BEIJING: Observers have expressed high hopes for China's role in helping Iran reinvigorate its economy, which has been weakened by three decades of international sanctions, People’s Daily reported on Monday.

President Xi Jinping and his Iranian counterpart Hassan Rouhani agreed to upgrade their countries' two-way relationship to a comprehensive strategic partnership during talks in Tehran on Saturday.

Iran was the final stop on Xi's three-nation Middle East trip, with the president arriving back in Beijing on Sunday. It was the first visit to the country by a Chinese leader for 14 years.

The talks on Saturday were followed by the signing of a memorandum of understanding on production capacity, minerals and investment cooperation, as well as an agreement to jointly build the Belt and Road Initiative, a trans-Eurasia strategy to boost trade and connectivity.

Other aspects covered by the documents include finance, communications, culture, science and technology, and climate change.

Xi said the nations had enjoyed friendly exchanges and sincere cooperation for as many as 2,000 years thanks to the Silk Road. He said China hopes the Iran nuclear deal — the Joint Comprehensive Plan of Action — can be implemented smoothly.

Rouhani said the Chinese president was the first foreign leader to visit his country after the action plan was secured, which "mirrors the level" of the friendly ties. "Iran values China's role in international affairs, and we remember China's longtime support and help," he said.

After the lifting of the sanctions on Iran, Wu Bingbing, a professor of Middle East studies at Peking University, has predicted "there will be a surge of economic demand". He said: "Iran now needs all-out, full-flung infrastructure construction, and it needs to restore its crude oil production capacity. There is a lack of investment in its energy sectors, including the gas sector."

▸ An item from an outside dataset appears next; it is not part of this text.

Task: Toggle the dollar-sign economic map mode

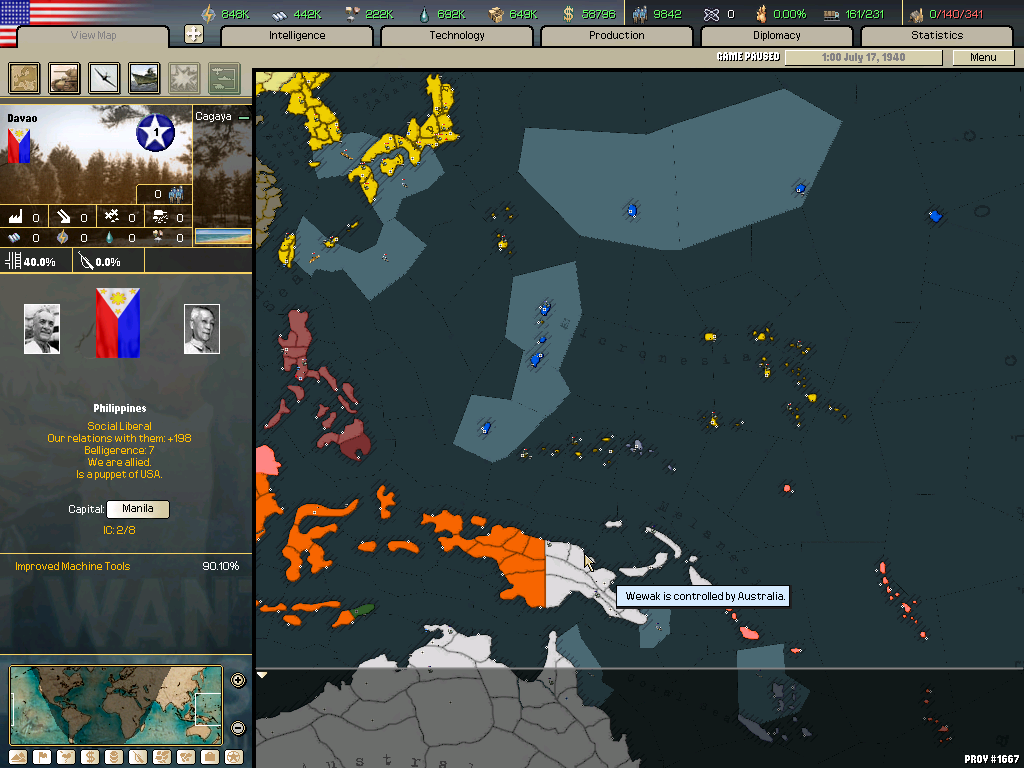Action: [89, 757]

The agreements signed in Tehran will "help rebuild the energy sector infrastructure and further boost Iran's exports", Wu said.

A joint statement issued after the presidential talks in Tehran said China and Iran had agreed to set up an annual meeting mechanism for their foreign ministers.

The statement also said China supports Iran's application for full membership of the Shanghai Cooperation Organization. Iran is one of six observer nations of the SCO, which was founded in 2001. The six full members are China, Kazakhstan, Kyrgyzstan, Russia, Tajikistan and Uzbekistan.

Pang Sen, the Chinese ambassador to Iran, said Iran is an important hub along the Belt and Road routes because it is close to the Strait of Hormuz, a key shipping channel, and the port at Bandar Abbas, one of the largest in the Gulf region.

Hua Liming, a former Chinese ambassador to Iran and now a researcher at the China Institute of International Studies, said Iran "made a great, proactive response" to the Chinese-proposed initiative and that the nations' friendship "has survived tests" since diplomatic relations were established in 1971.

Many Chinese enterprises "have for a long time been investing and operating in Iran", which has laid a foundation for collaboration, he said.

China has been Iran's largest trading partner for seven consecutive years and is Iran's largest crude oil market. Annual bilateral trade reached a record $51.8 billion in 2014.